Top of Available data
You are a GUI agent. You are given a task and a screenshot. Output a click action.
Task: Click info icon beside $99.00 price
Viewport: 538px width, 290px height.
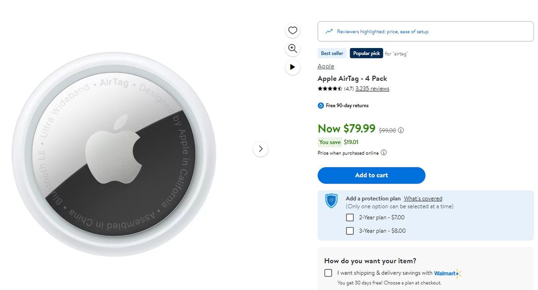coord(401,131)
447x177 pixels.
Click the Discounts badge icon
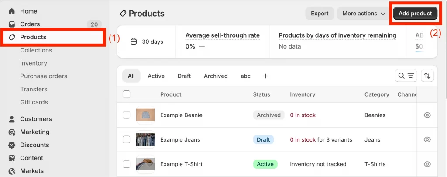click(12, 145)
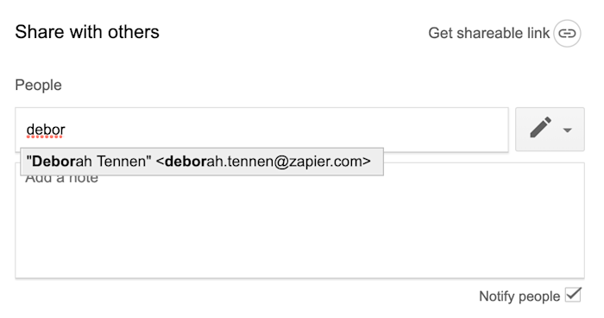Screen dimensions: 604x318
Task: Click the Notify people label
Action: pos(519,296)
Bottom of Available data
• [Prompt] What the reply must contain is an exact transcription of the data above and none of its pictures.

• [Written solution]
You are a GUI agent. You are given a task and a screenshot. Output a click action.
Task: Click info icon beside $99.00 price
Viewport: 538px width, 290px height.
coord(401,131)
447x177 pixels.
Click the Discounts badge icon
click(12, 145)
Screen dimensions: 604x318
Task: Click the Notify people label
Action: pos(519,296)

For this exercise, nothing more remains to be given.